## TASK SET
1. Using the news report below on Maneskin's Eurovision win, decide whether each statement agrees with it: (a) Eurovision confirmed that broken glass was found under the band's table; (b) Switzerland finished second in the contest; (c) the band got its start busking in Milan. Answer each with yes or no and quote the deciding words.
2. Carry the news report below on Maneskin's Eurovision win forward by a few sentences, starting after its final line.

## EXCERPT PROVIDED

_____

The Italian rock band that won the Eurovision Song Contest returned home on Sunday to the adulation of fans and so much speculation that the lead singer had snorted cocaine during the show that he offered to take a drug test.
Maneskin lead singer Damiano David strongly denied he had taken drugs during Saturday’s live television broadcast.
But he offered to take a drug test upon his return to Rome to put the matter to rest and refute social media speculation fuelled by footage of him bending over a table during the competition.
Asked at a post-victory news conference whether he’d snorted cocaine, David said he did not use drugs and indicated that he’d bent over because another band member had broken a glass at their feet.
Eurovision confirmed that broken glass was found under the band’s table.
But the drug speculation failed to dampen the praise that poured in Sunday from the Italian establishment for the victory of the rather anti-establishment group Maneskin, a glam rock band that got its start busking on Rome’s main shopping drag.
Their win gave Italy a sorely needed boost after a dreadful year as one of the countries worst hit by the coronavirus.
The band was the bookmakers’ favourite going into the Eurovision finale and sealed the win early on Sunday (local time) with the highest popular vote in the enormously entertaining, and incredibly kitsch, annual song festival.
Maneskin, Danish for “moonlight” and a tribute to bass player Victoria De Angelis’ Danish ancestry, won with 529 points. France was second while Switzerland, which led after national juries had voted, finished third.

_____

## EXCERPTED DATA

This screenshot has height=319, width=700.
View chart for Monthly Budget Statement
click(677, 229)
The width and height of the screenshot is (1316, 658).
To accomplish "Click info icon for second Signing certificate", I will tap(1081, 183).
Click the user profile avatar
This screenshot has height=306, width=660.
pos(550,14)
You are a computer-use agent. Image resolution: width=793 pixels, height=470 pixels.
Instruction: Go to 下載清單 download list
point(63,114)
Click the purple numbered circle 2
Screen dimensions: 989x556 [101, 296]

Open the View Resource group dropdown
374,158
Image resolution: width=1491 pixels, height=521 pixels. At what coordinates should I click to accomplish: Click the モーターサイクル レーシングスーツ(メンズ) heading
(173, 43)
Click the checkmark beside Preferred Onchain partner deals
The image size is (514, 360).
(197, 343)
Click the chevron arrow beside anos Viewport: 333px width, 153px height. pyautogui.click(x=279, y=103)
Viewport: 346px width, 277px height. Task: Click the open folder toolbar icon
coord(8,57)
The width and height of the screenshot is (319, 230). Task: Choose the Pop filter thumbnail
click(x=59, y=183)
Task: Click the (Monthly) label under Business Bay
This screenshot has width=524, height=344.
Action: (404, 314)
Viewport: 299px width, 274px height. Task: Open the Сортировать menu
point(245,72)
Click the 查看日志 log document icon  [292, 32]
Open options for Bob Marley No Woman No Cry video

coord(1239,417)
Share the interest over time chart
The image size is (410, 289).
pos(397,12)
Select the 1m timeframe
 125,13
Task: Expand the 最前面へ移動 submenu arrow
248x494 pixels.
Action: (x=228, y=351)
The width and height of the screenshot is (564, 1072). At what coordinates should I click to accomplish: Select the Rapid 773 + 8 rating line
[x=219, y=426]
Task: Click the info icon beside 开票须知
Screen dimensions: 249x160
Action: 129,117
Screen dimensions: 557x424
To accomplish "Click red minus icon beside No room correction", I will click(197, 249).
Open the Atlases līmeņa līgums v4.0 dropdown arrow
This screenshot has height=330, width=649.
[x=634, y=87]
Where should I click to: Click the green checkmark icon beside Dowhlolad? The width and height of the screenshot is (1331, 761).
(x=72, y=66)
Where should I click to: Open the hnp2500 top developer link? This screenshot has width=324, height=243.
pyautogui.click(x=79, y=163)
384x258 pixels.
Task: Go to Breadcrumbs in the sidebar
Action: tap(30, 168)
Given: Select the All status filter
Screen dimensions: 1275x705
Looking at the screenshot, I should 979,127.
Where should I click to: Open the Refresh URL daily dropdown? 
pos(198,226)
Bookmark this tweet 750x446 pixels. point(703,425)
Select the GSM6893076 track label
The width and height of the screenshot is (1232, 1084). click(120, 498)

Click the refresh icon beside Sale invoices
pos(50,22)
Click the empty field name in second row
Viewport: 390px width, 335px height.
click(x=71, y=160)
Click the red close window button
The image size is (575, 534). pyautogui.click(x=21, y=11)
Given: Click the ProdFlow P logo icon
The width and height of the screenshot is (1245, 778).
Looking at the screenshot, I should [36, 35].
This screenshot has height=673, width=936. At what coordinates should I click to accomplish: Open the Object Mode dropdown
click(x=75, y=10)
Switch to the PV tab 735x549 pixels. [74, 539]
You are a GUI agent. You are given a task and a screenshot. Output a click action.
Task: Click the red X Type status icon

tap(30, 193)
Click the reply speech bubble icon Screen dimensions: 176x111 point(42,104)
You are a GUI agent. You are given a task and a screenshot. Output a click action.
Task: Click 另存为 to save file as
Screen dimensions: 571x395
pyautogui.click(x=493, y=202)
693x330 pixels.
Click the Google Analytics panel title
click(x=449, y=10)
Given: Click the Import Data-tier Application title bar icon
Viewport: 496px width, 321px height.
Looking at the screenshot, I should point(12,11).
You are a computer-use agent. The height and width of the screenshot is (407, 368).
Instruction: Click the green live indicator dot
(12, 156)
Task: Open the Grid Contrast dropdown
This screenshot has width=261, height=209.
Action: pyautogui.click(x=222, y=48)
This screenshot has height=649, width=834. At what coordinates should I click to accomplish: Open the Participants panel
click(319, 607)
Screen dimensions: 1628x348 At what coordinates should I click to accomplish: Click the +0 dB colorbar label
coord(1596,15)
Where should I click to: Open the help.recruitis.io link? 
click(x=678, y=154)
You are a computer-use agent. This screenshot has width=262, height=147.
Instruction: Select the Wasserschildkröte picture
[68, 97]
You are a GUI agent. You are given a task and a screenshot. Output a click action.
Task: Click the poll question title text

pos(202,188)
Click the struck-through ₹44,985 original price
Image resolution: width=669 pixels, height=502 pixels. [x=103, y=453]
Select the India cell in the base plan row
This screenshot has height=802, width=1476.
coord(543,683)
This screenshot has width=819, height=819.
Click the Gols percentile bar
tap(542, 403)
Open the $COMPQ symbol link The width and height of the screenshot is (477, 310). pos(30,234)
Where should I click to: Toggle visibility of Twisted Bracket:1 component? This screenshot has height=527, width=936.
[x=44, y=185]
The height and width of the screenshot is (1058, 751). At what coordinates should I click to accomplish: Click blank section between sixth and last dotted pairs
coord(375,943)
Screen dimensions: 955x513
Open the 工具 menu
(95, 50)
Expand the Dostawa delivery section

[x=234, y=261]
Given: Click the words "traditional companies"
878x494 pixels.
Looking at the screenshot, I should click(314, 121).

_____

## RESPONSES
1.
(a) Yes: "Eurovision confirmed that broken glass was found under the band’s table."
(b) No: "France was second while Switzerland, which led after national juries had voted, finished third."
(c) No: "a glam rock band that got its start busking on Rome’s main shopping drag."

2.
“Rock’n’roll never dies, tonight we made history. We love u,” the band tweeted before heading back home from Rotterdam, Netherlands, where the 2021 contest was held.
Maneskin’s win was only Italy’s third victory in the contest and the first since Toto Cutugno took the honour in 1990. The victory means Italy will host the 2022 competition, with cities bidding for the honour.
Launched in 1956 to foster unity after World War II, Eurovision has evolved over the years from a bland ballad-fest to a campy, feel-good extravaganza. It has grown from seven countries to include more than 40, including non-European nations such as Israel and far-away Australia.
Australia’s 2021 entry, Sydney singer-songwriter Montaigne, was one of several performers who could not travel to the Netherlands for the competition.
Her pre-recorded video performance of her song Technicolour was beamed into the Rotterdam venue and on screens across the world last week. She missed out on a spot in Sunday’s grand final.